Comme l'ont démontré d'autres pays et régions, il n'y a pas de solution « miracle » en ce qui concerne les emballages plastiques. La substitution du PET nécessite la mise en place de nouveaux systèmes d'emballage et de nouveaux procédés de fabrication, et cela prendra du temps.

La meilleure solution serait de faire monter en puissance l'industrie du recyclage et de développer une économie circulaire où les déchets seraient éliminés en réutilisant toutes les ressources. Cela nécessitera un programme éducatif national ciblé, avec la participation significative du secteur privé et des incitations financières provoquant des changements dans les habitudes des consommateurs. Nous pensons que les autorités devraient étendre et intensifier le mécanisme actuel de « responsabilité élargie des producteurs » en créant une valeur économique « raisonnable ou économiquement justifiable » sur chaque item d'emballage PET utilisé lié à un système de récupération de bouteilles « adéquat ». Cette approche, soutenue par l'Organisation de coopération et de développement économiques (OCDE), permettra d'améliorer la collection des déchets plastiques et les taux de recyclage à travers le pays, ce qui aboutira à un changement de mentalité auprès des consommateurs, comme observé dans d'autres pays.

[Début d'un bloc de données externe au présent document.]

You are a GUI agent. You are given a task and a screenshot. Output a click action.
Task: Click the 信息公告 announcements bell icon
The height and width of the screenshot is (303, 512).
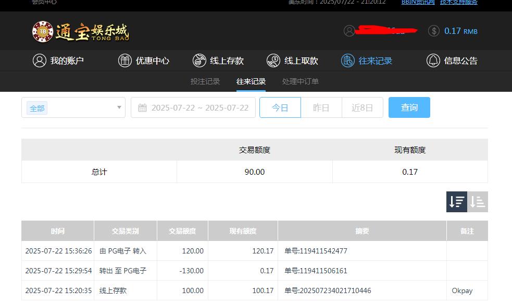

L'industrie du recyclage aura un rôle crucial à jouer dans le développement d'une économie circulaire. La Bottlers' Association of Mauritius, ayant investi des montants très importants en initiative privée dans l'industrie du recyclage au cours des dernières années, continuerait et renforcerait son rôle dans ce sens.

Plusieurs initiatives de recyclages ont déjà été entamées à Maurice. Des organisations non-gouvernementales, telles que We-Recycle, New Invaders Clubet Mission Verte à Maurice, ont signalé une augmentation significative du volume des bouteilles PET collectées dans leurs bacs de récupération ces dernières années. Mission Verte, dans laquelle je suis impliqué depuis sa création en 2007, a placé plus d'une cinquantaine de points de collecte à travers le pays, et en parallèle, nous avons sensibilisé différentes audiences à la nécessite de réduire, réutiliser et recycler. Cela prouve une sensibilisation du public en hausse et que la démarche proposée va dans le bon sens et doit être intensifiée.

Je suis d'avis que les mesures programmées par les autorités sont certes nécessaires au vu de la pollution par le plastique, cependant leur mise en place est prévue dans un délai beaucoup trop court pour permettre aux entreprises concernées de s'y adapter en temps voulu. Il faudrait étaler ces mesures sur un délai plus long, tout en encourageant encore plus la collecte du plastique à des fins de recyclage, pour favoriser l'économie circulaire naissante dans le pays.

Indéniablement, le secteur privé, les autorités et la société civile sont tous alignés sur le besoin de réduire et d'éliminer les déchets en plastique en développant le recyclage. L'évolution vers une économie circulaire, où le recyclage et la réutilisation des ressources seraient au cœur, permettra d'accélérer la mutation vers une économie à faible émission de carbone et incitera grandement à la création d'emplois par mon expérience.

(*) Claude Pougnet est président de l'ONG Mission Verte (ile Maurice).